▸ **Short task**:
Print every line from the first one down to the line containing "This screenshot has height=600, width=800.", both included, without altering a character.

▸ **Recorded information**:
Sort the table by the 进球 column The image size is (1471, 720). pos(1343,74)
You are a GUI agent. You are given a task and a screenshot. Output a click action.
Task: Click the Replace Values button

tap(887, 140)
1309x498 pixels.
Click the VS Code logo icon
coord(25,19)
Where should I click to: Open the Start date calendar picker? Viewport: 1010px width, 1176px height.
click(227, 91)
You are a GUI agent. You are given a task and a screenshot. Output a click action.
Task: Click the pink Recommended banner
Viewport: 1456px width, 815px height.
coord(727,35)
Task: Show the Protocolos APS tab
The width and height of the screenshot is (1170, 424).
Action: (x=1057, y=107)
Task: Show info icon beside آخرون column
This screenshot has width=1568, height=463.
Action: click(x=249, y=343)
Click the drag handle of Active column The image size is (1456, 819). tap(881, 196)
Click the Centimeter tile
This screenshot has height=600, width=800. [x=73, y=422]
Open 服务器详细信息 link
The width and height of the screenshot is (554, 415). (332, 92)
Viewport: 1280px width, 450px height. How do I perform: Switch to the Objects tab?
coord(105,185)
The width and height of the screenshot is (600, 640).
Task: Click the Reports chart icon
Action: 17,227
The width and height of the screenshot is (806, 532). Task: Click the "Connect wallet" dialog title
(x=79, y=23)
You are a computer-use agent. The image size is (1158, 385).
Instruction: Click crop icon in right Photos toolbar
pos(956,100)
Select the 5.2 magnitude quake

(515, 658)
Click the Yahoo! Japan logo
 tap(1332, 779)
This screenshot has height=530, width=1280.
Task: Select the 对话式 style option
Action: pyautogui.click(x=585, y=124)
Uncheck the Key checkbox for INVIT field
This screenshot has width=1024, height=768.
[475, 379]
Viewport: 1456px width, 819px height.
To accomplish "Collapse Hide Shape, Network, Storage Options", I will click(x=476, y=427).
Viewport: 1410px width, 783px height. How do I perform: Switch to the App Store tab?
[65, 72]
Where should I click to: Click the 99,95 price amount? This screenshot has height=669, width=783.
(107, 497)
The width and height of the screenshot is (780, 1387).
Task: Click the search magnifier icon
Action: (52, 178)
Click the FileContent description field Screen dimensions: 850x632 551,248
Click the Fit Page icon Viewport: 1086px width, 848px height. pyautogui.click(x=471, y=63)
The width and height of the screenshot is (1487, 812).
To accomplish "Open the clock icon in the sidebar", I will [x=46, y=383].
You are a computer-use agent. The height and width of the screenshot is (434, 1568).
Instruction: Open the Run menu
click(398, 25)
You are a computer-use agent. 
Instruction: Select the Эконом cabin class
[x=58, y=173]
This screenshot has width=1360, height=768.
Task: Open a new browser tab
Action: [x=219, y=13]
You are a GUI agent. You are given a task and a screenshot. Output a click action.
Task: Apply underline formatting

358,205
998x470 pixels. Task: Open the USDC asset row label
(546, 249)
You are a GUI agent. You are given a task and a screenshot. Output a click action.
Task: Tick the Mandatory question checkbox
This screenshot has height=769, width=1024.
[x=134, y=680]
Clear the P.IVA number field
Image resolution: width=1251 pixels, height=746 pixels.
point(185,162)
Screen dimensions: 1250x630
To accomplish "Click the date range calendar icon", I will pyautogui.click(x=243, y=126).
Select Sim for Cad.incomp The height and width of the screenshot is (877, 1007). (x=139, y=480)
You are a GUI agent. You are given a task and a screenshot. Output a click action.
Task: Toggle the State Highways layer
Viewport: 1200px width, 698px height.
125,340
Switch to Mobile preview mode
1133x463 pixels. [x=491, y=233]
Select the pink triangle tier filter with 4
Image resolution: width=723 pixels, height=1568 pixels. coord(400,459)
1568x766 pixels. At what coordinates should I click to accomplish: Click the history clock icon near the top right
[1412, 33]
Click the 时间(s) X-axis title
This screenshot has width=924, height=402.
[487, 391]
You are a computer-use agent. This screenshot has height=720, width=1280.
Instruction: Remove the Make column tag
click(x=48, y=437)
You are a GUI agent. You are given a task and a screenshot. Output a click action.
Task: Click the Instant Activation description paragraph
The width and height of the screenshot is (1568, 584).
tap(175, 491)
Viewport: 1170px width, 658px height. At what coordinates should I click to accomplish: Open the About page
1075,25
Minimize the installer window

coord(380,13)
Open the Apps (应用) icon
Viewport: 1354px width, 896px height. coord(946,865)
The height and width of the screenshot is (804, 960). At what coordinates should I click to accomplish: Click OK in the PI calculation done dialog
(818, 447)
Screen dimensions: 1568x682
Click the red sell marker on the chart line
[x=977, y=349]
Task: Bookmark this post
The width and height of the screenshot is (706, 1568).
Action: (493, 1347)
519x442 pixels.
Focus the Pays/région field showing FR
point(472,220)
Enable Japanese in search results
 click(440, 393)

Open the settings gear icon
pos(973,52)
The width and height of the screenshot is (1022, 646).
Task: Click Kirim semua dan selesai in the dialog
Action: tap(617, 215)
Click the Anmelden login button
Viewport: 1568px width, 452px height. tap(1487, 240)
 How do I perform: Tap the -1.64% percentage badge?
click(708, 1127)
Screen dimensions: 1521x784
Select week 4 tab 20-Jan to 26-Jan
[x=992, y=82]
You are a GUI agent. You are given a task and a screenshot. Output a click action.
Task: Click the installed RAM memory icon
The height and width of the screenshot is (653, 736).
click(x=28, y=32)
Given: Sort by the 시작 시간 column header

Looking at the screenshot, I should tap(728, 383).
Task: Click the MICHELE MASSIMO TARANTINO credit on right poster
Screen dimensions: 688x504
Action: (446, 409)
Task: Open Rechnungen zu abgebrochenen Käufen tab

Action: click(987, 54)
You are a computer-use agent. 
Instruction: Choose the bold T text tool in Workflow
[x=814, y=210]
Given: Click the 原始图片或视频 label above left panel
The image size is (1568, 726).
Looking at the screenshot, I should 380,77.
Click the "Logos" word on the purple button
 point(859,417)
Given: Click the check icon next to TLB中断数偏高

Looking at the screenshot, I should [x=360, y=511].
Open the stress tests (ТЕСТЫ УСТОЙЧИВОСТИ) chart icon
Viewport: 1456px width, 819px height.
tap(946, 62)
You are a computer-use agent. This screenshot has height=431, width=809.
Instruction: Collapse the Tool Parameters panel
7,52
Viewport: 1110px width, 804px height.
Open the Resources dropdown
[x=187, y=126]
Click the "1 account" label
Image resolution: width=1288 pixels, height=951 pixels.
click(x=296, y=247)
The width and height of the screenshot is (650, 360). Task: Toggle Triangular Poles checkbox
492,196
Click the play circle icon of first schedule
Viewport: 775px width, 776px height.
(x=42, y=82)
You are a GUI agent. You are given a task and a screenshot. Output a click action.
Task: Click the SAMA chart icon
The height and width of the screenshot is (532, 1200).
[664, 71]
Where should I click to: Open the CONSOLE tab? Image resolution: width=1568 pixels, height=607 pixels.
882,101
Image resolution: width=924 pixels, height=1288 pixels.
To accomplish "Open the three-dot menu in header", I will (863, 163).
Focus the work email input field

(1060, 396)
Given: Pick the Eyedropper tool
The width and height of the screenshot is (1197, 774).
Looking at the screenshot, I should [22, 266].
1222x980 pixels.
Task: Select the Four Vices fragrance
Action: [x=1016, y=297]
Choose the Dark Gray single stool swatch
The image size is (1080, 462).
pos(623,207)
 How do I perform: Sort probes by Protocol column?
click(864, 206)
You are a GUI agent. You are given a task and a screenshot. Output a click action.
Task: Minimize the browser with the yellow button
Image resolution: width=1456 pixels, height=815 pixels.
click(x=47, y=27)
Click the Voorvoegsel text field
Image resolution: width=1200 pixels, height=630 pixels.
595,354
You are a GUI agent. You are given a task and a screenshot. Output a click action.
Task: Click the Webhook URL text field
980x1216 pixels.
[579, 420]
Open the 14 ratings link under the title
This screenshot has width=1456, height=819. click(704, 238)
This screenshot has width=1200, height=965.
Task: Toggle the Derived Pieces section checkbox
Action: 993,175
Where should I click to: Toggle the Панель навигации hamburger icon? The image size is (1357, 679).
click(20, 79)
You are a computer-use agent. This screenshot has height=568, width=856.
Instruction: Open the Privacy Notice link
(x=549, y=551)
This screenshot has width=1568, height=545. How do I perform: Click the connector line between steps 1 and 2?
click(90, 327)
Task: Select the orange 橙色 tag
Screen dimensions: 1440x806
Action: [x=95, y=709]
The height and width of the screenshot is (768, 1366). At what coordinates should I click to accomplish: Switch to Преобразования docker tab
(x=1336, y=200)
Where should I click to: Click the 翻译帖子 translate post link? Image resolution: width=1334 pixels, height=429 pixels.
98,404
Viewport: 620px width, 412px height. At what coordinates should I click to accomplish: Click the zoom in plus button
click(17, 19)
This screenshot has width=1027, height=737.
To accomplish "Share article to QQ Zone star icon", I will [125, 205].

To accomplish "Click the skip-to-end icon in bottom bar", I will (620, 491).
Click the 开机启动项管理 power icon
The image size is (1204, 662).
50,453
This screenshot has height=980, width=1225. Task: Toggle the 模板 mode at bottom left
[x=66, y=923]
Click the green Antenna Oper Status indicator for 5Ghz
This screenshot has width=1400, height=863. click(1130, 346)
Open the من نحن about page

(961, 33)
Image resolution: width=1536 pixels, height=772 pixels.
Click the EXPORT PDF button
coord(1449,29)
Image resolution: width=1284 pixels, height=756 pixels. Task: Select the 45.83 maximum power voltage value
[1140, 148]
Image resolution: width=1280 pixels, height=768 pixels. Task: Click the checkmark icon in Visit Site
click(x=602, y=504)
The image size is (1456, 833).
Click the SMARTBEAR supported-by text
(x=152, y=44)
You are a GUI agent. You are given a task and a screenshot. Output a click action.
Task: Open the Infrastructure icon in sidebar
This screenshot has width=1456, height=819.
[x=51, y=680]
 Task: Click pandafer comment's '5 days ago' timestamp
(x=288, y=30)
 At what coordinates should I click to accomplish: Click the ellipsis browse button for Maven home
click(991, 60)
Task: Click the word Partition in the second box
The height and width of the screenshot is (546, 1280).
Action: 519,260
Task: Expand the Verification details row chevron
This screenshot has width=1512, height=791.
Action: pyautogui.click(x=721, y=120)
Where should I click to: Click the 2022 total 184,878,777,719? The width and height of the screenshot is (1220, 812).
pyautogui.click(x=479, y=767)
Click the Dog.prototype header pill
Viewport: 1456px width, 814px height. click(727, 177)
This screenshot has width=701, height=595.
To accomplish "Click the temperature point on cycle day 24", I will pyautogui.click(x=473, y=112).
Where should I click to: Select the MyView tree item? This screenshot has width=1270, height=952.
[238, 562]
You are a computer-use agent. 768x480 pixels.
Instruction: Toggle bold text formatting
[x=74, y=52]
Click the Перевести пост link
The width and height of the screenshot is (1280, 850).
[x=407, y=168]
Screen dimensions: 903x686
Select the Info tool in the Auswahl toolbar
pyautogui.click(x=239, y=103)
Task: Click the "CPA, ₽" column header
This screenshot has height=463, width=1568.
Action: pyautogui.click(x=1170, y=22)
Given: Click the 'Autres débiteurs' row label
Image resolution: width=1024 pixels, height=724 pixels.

▸ **Solution below**:
Sort the table by the 进球 column The image size is (1471, 720). pos(1343,74)
You are a GUI agent. You are given a task and a screenshot. Output a click action.
Task: Click the Replace Values button

tap(887, 140)
1309x498 pixels.
Click the VS Code logo icon
coord(25,19)
Where should I click to: Open the Start date calendar picker? Viewport: 1010px width, 1176px height.
click(227, 91)
You are a GUI agent. You are given a task and a screenshot. Output a click action.
Task: Click the pink Recommended banner
Viewport: 1456px width, 815px height.
coord(727,35)
Task: Show the Protocolos APS tab
The width and height of the screenshot is (1170, 424).
Action: (x=1057, y=107)
Task: Show info icon beside آخرون column
This screenshot has width=1568, height=463.
Action: click(x=249, y=343)
Click the drag handle of Active column The image size is (1456, 819). tap(881, 196)
Click the Centimeter tile
This screenshot has height=600, width=800. [x=73, y=422]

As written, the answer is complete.